Re: KASAN: global-out-of-bounds Read in srcu_gp_start_if_needed

Joel Fernandes <joelagnelf@xxxxxxxxxx> · Tue, 4 Mar 2025 10:18:47 -0500

On 3/4/2025 10:11 AM, Steven Rostedt wrote:
> On Mon, 3 Mar 2025 22:57:32 -0500
> Joel Fernandes <joelagnelf@xxxxxxxxxx> wrote:
> 
>>>
>>> The lock taken is from the passed in rcu_pending pointer.
>>>   
>>>> [   92.322655][   T28]  rcu_pending_enqueue+0x686/0xd30
>>>> [   92.322676][   T28]  ? __pfx_rcu_pending_enqueue+0x10/0x10
>>>> [   92.322693][   T28]  ? trace_lock_release+0x11a/0x180
>>>> [   92.322708][   T28]  ? bkey_cached_free+0xa3/0x170
>>>> [   92.322725][   T28]  ? lock_release+0x13/0x180
>>>> [   92.322744][   T28]  ? bkey_cached_free+0xa3/0x170
>>>> [   92.322760][   T28]  bkey_cached_free+0xfd/0x170  
>>>
>>> Which has:
>>>
>>> static void bkey_cached_free(struct btree_key_cache *bc,
>>>                              struct bkey_cached *ck)
>>> {
>>>         kfree(ck->k);
>>>         ck->k           = NULL;
>>>         ck->u64s        = 0;
>>>                 
>>>         six_unlock_write(&ck->c.lock);
>>>         six_unlock_intent(&ck->c.lock);
>>>
>>>         bool pcpu_readers = ck->c.lock.readers != NULL;
>>>         rcu_pending_enqueue(&bc->pending[pcpu_readers], &ck->rcu);
>>>         this_cpu_inc(*bc->nr_pending);
>>> }
>>>
>>> So if that bc->pending[pcpu_readers] gets corrupted in anyway, that could trigger this.  
>>
>> True, another thing that could corrupt it is if per-cpu global data section
>> section is corrupted, because the crash is happening in this trylock per the
>> above stack:
>>
>>  srcu_gp_start_if_needed ->
>> 	spin_lock_irqsave_sdp_contention(sdp) ->
>> 		spin_trylock(sdp->lock)
>>
>> 	where sdp is ssp->sda and is allocated from per-cpu storage.
>>
>> So corruption of the per-cpu global data section can also trigger this, even
>> if the rcu_pending pointer is intact.
> 
> If there was corruption of the per-cpu section, you would think it would
> have a bigger impact than just this location.

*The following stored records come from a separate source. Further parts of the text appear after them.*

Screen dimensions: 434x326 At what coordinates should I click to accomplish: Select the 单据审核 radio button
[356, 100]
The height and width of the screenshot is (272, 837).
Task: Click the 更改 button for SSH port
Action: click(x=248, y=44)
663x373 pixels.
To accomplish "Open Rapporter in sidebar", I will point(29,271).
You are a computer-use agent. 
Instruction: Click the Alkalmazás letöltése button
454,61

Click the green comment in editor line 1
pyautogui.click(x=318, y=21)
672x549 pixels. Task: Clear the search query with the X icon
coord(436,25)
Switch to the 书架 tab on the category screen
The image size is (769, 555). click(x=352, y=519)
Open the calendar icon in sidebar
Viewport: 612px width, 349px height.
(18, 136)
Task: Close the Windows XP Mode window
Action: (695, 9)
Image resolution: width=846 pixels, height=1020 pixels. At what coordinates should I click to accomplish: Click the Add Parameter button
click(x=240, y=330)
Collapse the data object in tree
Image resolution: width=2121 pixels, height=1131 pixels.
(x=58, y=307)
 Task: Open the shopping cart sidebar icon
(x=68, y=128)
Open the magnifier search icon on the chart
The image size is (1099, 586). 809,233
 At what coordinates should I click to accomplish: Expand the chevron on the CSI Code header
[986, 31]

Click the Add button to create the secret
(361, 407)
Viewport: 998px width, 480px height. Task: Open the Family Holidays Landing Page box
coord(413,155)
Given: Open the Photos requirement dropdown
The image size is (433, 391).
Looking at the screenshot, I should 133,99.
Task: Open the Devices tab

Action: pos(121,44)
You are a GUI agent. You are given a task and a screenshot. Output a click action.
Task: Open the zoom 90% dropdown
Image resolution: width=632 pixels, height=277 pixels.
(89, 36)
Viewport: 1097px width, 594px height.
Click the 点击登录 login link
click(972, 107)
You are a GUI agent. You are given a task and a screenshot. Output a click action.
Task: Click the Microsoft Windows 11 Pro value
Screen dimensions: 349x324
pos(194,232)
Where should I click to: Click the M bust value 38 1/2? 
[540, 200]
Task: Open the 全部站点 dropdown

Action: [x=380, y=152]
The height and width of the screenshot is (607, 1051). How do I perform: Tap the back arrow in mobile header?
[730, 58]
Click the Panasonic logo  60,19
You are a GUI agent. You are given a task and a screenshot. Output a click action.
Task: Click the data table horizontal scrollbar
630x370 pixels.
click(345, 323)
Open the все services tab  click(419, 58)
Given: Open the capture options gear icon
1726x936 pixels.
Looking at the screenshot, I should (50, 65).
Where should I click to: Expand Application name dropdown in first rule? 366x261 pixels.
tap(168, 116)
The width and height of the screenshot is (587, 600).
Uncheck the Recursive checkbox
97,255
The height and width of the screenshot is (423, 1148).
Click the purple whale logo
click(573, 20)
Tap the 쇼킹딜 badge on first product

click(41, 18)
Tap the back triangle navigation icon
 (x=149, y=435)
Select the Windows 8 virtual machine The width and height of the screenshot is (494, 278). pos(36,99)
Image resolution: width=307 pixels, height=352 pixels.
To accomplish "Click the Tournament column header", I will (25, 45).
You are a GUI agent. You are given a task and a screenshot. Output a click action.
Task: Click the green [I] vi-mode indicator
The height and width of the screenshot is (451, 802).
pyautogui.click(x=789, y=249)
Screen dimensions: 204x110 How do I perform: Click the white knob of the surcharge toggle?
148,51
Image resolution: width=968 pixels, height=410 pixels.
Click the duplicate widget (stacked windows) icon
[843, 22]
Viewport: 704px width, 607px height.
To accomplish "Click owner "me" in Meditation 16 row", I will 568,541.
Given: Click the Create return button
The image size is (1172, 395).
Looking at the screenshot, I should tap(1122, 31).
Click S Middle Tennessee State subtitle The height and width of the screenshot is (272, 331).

As most of the kernel relies
> on the per-cpu section.
> 
> But it could be corruption of the per-cpu variable that was used. Caused by
> the code that uses it.
> 
> That code is quite complex, and I usually try to rule out the code that is
> used in one location as being the issue before looking at something like
> per-cpu or RCU code which is used all over the place, and if that was
> buggy, it would likely blow up elsewhere outside of bcachefs.

Your strategy does make sense, as usually bugs are isolated though FWIW, we are
in a monolithic world leading to some definition of "isolated" ;-)

> But who knows, perhaps the bcachefs triggered a corner case?

Yeah could be. Anyway, lets see if the complaint comes back. ;-)

 - Joel